Wodniok lebt in Iserlohn und arbeitet in Dortmund. An Trainingstagen lohnt es sich nicht für ihn, vorher noch nach Hause zu fahren. Deshalb hat er von Rawers dessen Wohnungsschlüssel bekommen, dass er bis zum Training bei ihm bleiben kann. „Manchmal habe ich mich wie die Mutti der Jungs gefühlt, obwohl ich auch erst 27 Jahre alt bin.“
Tim Rawers war immer die Mutter
Rawers war auch für den Social Media-Auftritt des Klubs mitverantwortlich. Er hat während der Spiele fotografiert, hat die Bilder auf Facebook oder Instagram hochgeladen. Er hat die Bilder auch den Spielern zur Verfügung gestellt. Für deren Social-Media-Auftritte. Er hat auch für den Liveticker gesorgt.
Rawers hat sich zu keinem Zeitpunkt der zehn Jahre ausgenutzt gefühlt. „Ich wurde immer gut behandelt. Ich war immer ein gleichwertiges Mitglied der Wickeder Familie. Nur deshalb habe ich den Job auch zehn Jahre gemacht.“ Er war auch bei vielen Abschlussfahrten dabei. Er habe schon ein paar Jungs nachts ins Hotel getragen. Die Mutti halt.

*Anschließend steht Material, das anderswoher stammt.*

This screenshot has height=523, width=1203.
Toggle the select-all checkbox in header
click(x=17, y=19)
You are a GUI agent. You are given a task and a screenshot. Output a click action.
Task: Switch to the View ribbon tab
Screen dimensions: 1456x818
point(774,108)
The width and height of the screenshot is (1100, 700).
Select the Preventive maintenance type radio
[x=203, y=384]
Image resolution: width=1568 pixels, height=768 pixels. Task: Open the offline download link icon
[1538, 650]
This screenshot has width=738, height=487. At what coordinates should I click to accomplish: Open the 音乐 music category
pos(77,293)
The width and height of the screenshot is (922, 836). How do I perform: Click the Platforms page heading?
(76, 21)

Er kann sich nicht vorstellen, sich einem anderen Verein anzuschließen. „Wenn ich so einen Job mache, dann nur mit Leidenschaft. Und die kann ich nur bei Wickede aufbringen. Ich könnte mir zum Beispiel nicht vorstellen, den Job bei Aplerbeck zu übernehmen. Da würde mir die Leidenschaft fehlen.“
Und jetzt wird er sonntags seine Familie alleine lassen und stattdessen wandern gehen? „Nein, ich werde mir die Spiele natürlich angucken. Nur geht mein Fußballtag dann nur noch von 15 bis 17 Uhr und nicht mehr von 11 bis 21 Uhr“, sagt Rawers. Er bleibt also Teil der Westfalia-Familie.